Lucifer keeps things both fresh and familiar. Each episode follows a new criminal investigation somewhere in Los Angeles, reminiscent of more recent procedurals like High Potential. Although they make an effective team, Lucifer and Decker are constantly at odds, largely due to Lucifer’s immaturity clashing with Decker’s sternness. However, for all of Lucifer’s unseriousness, the devil proves to be exceptionally skilled at his “crime consulting” job — mainly because his powers allow him to draw out people’s deepest desires, something Decker remains completely unaware of. At the same time, his life becomes increasingly complicated as he’s persistently hounded by celestial beings in human form, ranging from his angelic brother, Amenadiel (D. B. Woodside), to biblical figures like Cain (Tom Welling) and Eve (Invar Lavi).

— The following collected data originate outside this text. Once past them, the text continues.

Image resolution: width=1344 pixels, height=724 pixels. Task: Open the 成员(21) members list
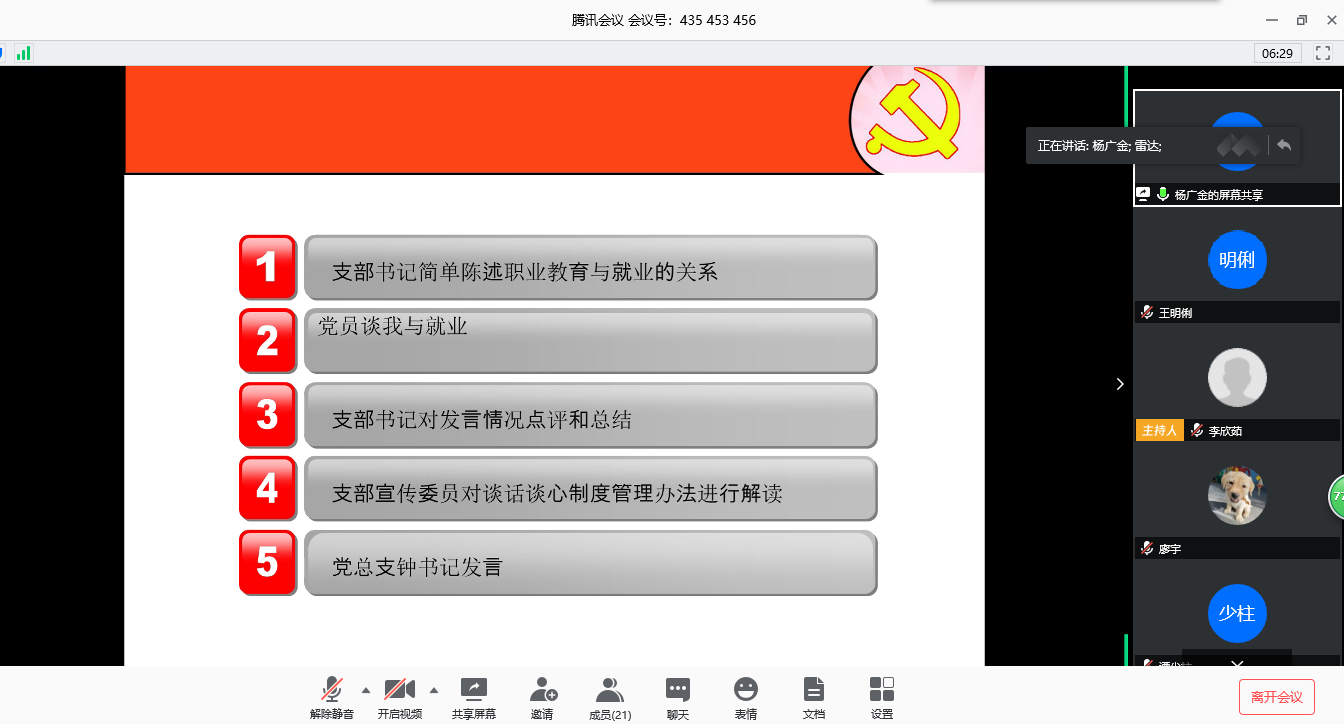click(x=609, y=690)
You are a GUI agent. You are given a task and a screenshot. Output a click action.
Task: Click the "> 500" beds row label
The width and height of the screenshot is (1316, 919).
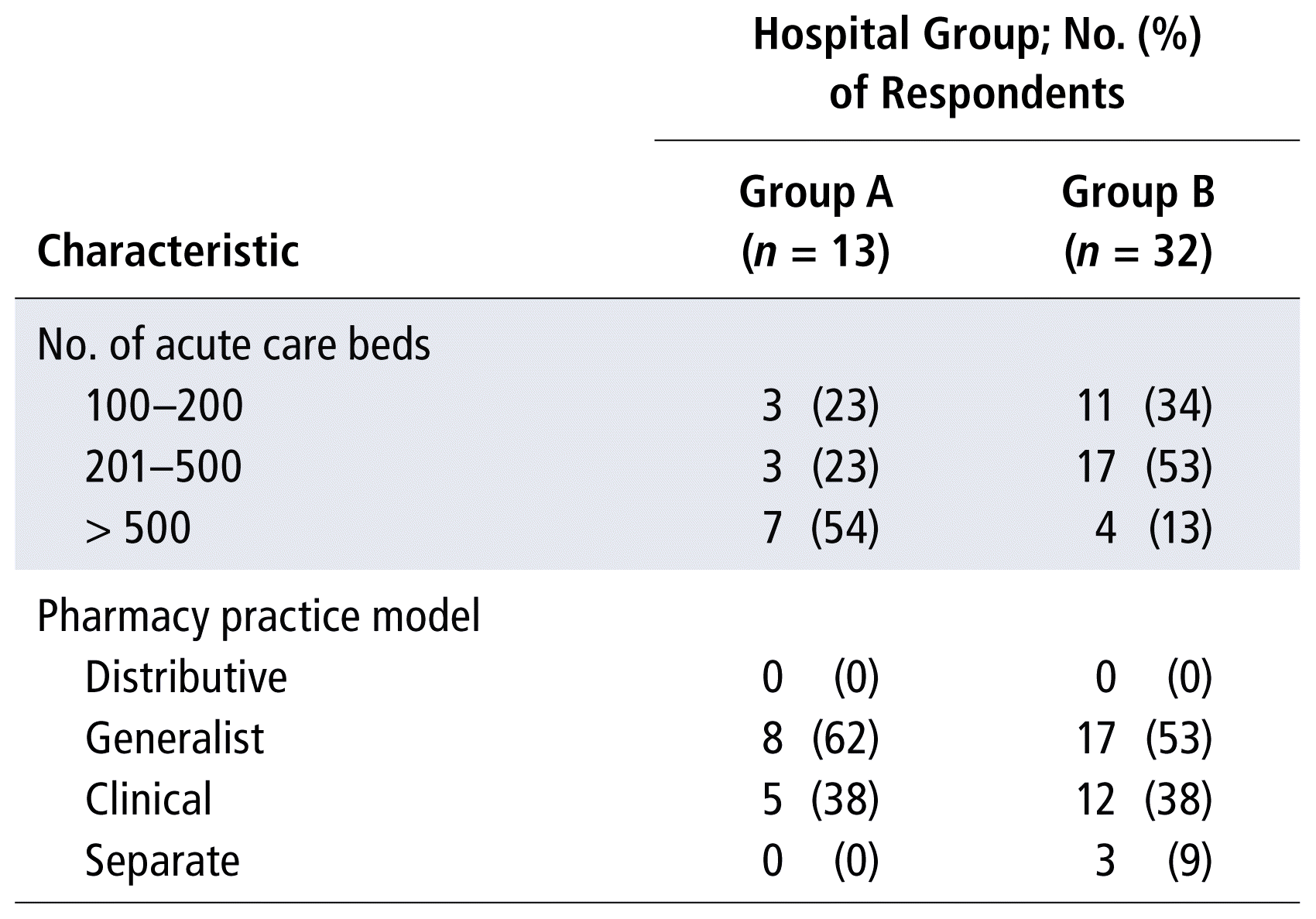coord(138,528)
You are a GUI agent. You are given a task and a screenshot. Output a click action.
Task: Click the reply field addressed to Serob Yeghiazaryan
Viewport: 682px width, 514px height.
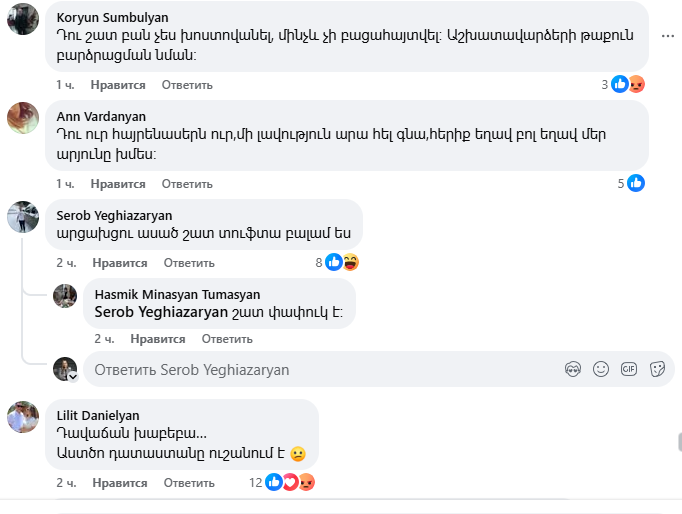click(320, 370)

However, somewhere around the midpoint of all six seasons of Lucifer, things get incredibly heavy. What initially starts as Lucifer’s “passion project” becomes complicated, as eternal forces threaten to take away the life he has built on Earth — and the people he has come to care about. The moment those same forces begin manifesting in murders, putting the civilians of Los Angeles at risk, Lucifer stops messing around. This shift is what makes the show worth watching. In angelic lore, celestial beings are emotionally detached and objective towards mortals. Yet in the series, the Devil himself proves to be, ironically, the most human.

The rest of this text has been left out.